### Exercise
Exact transcript, pictures excluded: write out every record below.

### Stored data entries
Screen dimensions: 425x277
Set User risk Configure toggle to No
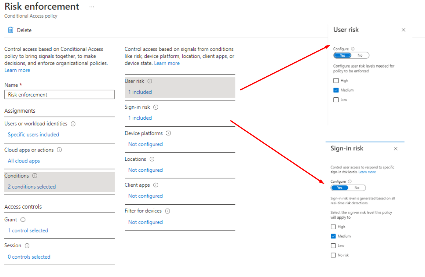[360, 56]
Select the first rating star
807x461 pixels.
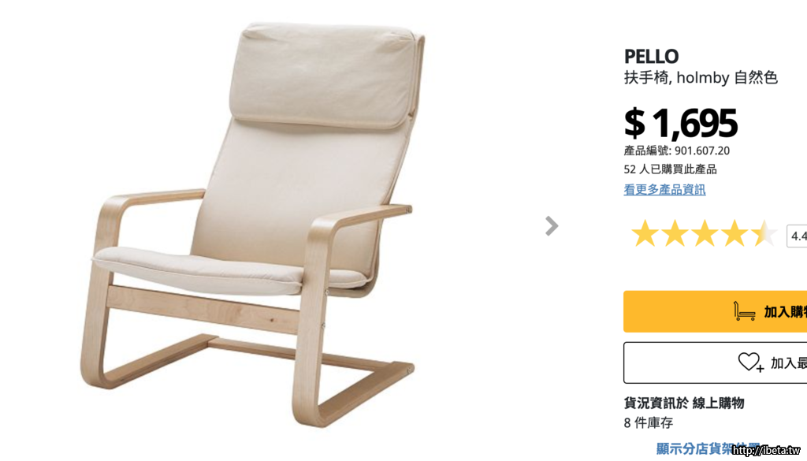[645, 233]
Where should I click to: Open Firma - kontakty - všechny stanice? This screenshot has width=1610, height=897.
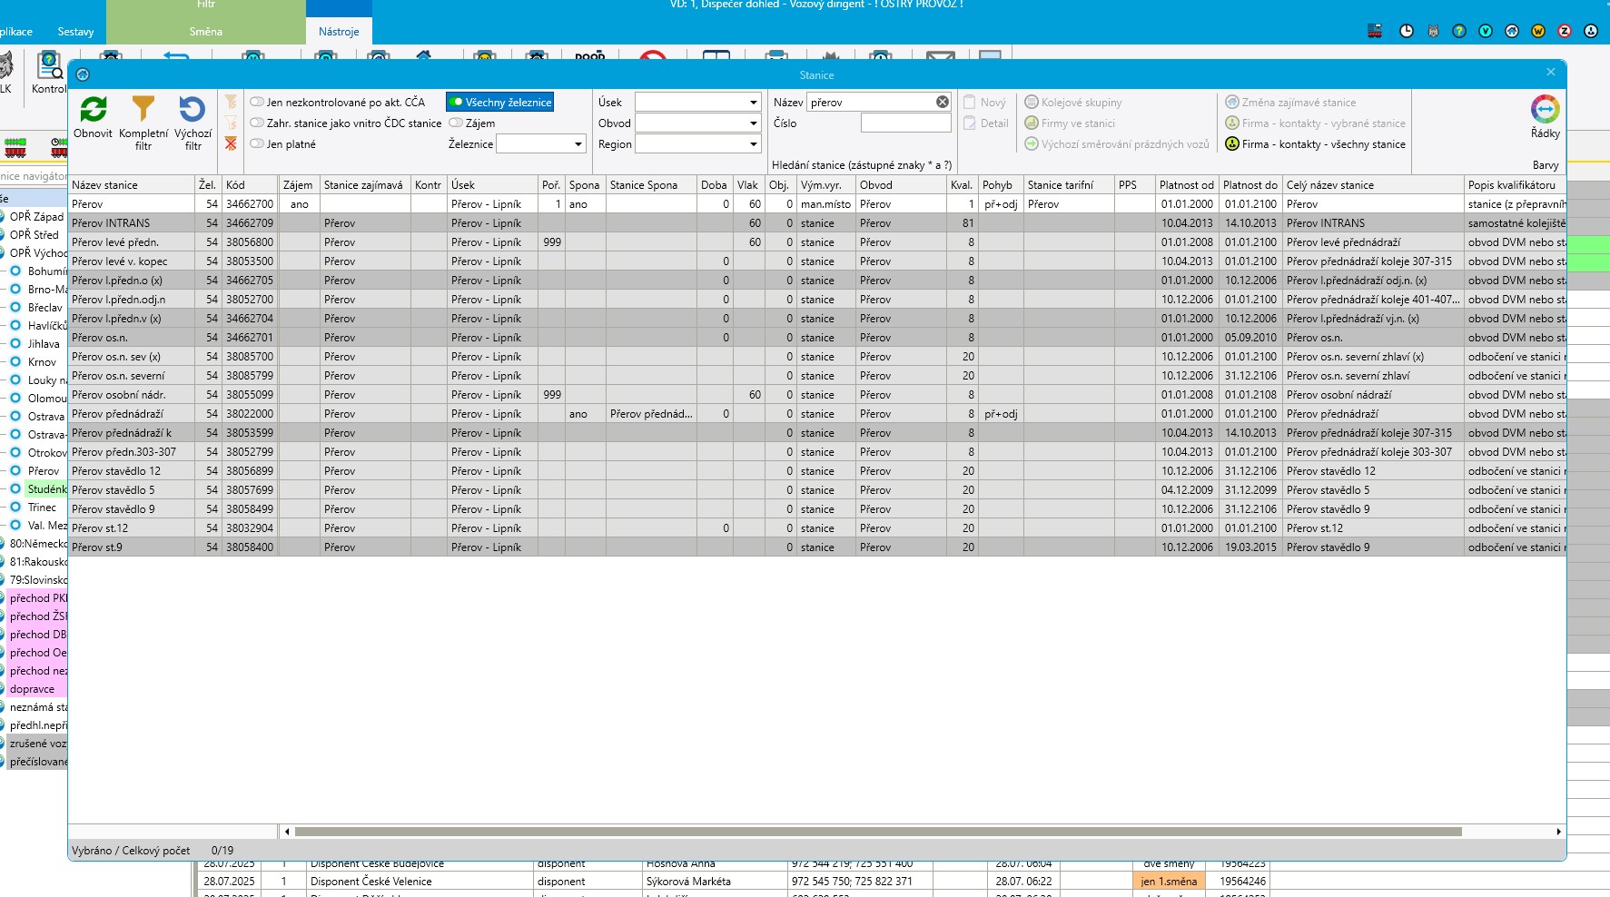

### Final answer
Screen dimensions: 425x277
Set User risk Configure toggle to No
[360, 56]
Select the first rating star
807x461 pixels.
[645, 233]
Where should I click to: Open Firma - kontakty - všechny stanice? This screenshot has width=1610, height=897.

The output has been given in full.